Cérebro pode comandar aviões através do pensamento

Comandar um avião apenas com o cérebro pode ser realidade em poucos anos e o grupo tecnológico Tekever, em colaboração com a Fundação Champalimaud, provou-o esta segunda-feira, fazendo mover um “drone” só através da vontade de um operador.

As experiências envolvendo as duas entidades já começaram há alguns anos mas hoje os especialistas saíram de um ambiente de laboratório para, num aeródromo nos arredores de Lisboa (Aeródromo das Lezírias), fazerem o que tinham prometido: um operador com um “capacete” de eletrodos, ligado a um descodificador que se liga a um computador, deu ordens a um avião não tripulado, que sobrevoava a zona da lezíria junto de Vila Franca de Xira.

O ambiente nem era dos mais sofisticados. Seis computadores (estações), três monitores, vários técnicos e depois Nuno Loureiro, uma touca de onde saiam fios que se ligavam a uma caixa, que depois se ligava a um computador. E um “drone” posto no ar, e o jovem engenheiro físico com ar tranquilo, fazendo o avião deslocar-se conforme a sua vontade.

O projeto, chamado Brainflight, parece também assim simples. Os sinais neuronais (do cérebro) são medidos por um eletroencefalograma que os transmite para um computador que por sua vez os traduz em estímulos (no caso ordens ao “drone”).
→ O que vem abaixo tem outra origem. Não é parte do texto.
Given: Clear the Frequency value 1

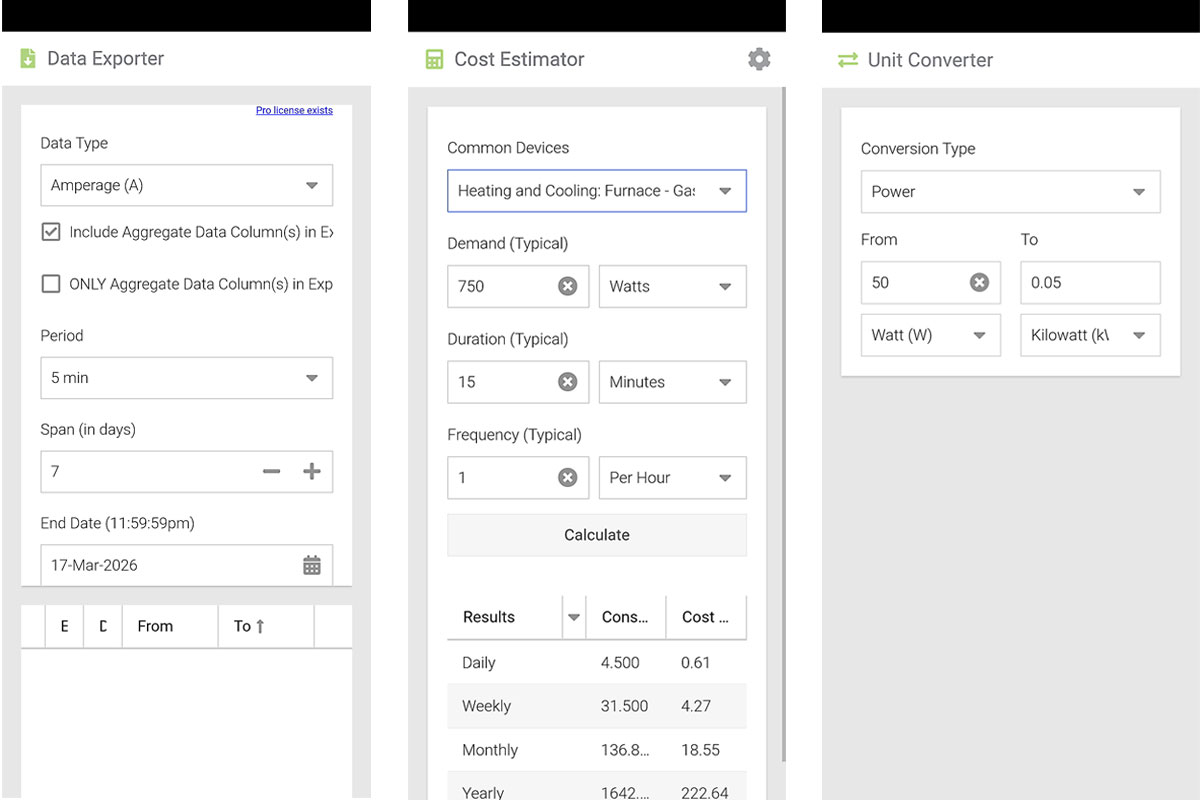Looking at the screenshot, I should pos(567,478).
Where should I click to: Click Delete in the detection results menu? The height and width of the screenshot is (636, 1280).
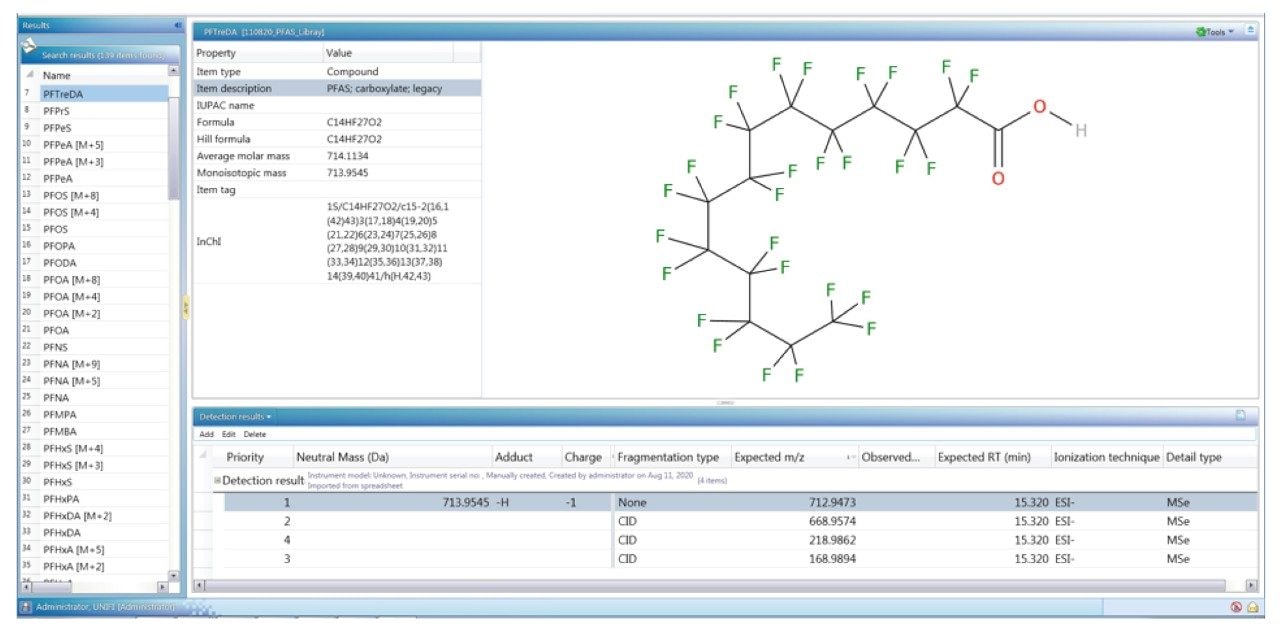255,434
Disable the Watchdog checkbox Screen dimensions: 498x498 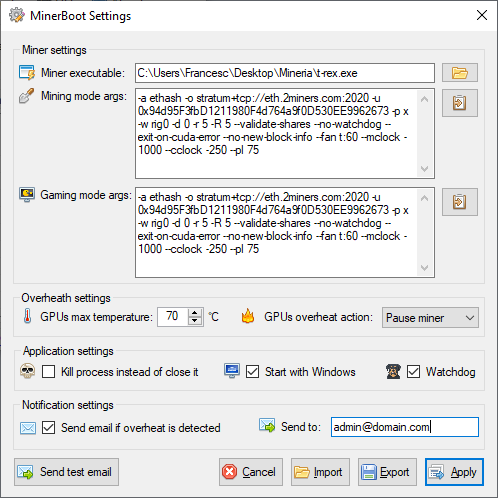click(x=413, y=372)
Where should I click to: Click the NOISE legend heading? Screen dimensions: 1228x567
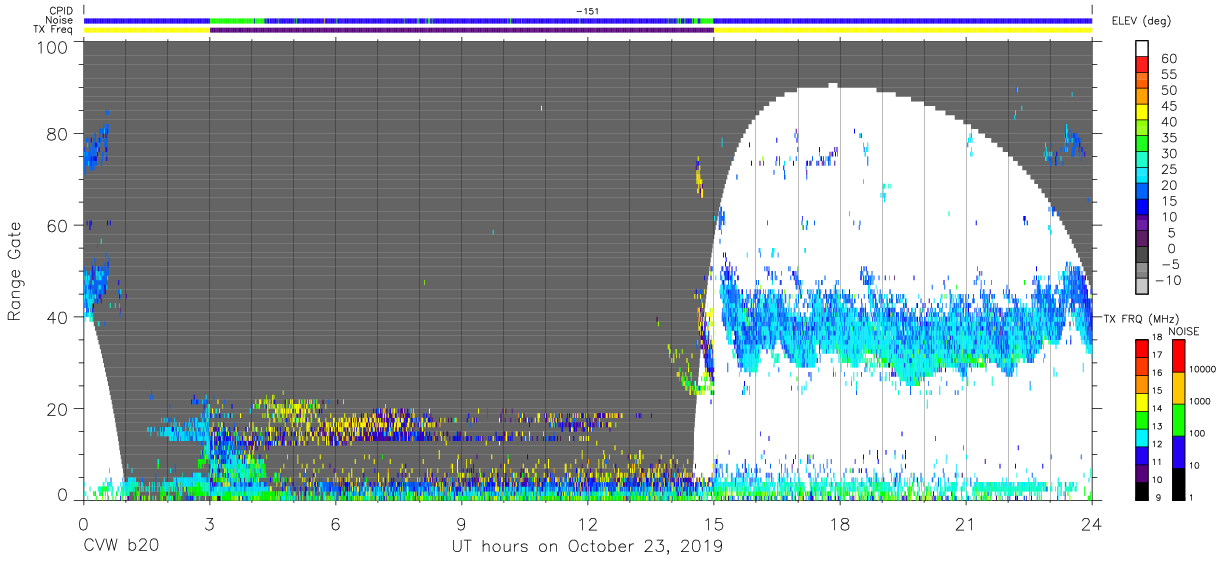[x=1183, y=331]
Toda a técnica parte do princípio de que o cérebro tem uma grande capacidade para aprender regras complexas e adaptar-se a novas situações. Rui Costa, neurocientista do Laboratório de Neurobiologia da Ação da Fundação Champalimaud e um das “caras” do projeto simplifica assim a ideia: “não temos desde pequenos movimentos habilidosos, aprendemos a controlar os movimentos pouco a pouco. Aqui utilizamos o mesmo princípio”.

Segundo o cientista, em duas semanas já se atinge um controlo de 80 por cento, ou seja o cérebro aprende a desenvolver os estímulos certos para fazer elevar ou baixar uma bola num computador.

“O que estamos a fazer é gravar sinais neurais, do cérbero, e utilizar esses sinais para controlar por exemplo um rato do computador. Nas primeiras sessões não há muito controlo porque os sinais neurais movem o cursor de forma mais ou menos aleatória, mas muito rapidamente, com uma sessão ou duas, a pessoa aprende que a atividade cerebral está a controlar aquilo e aprende a coordenar a atividade do cérebro para levar o cursor para as posições que quer”, explica Rui Costa.

A técnica, acrescenta aos jornalistas, pode no futuro ser utilizada com pessoas que não se podem mexer e que com ordens cerebrais poderão ligar um computador, a luz ou a televisão ou comandar uma cadeira de rodas.